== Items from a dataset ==

'''

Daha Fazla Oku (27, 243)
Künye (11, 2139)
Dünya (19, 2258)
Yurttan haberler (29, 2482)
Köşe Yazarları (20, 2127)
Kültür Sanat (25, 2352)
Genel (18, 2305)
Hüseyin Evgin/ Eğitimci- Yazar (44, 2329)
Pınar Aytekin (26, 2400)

'''

== What you should do ==
Copy every entry exactly. Leave nothing out.

== Result of the exercise ==
Daha Fazla Oku (27, 243)
Künye (11, 2139)
Dünya (19, 2258)
Yurttan haberler (29, 2482)
Köşe Yazarları (20, 2127)
Kültür Sanat (25, 2352)
Genel (18, 2305)
Hüseyin Evgin/ Eğitimci- Yazar (44, 2329)
Pınar Aytekin (26, 2400)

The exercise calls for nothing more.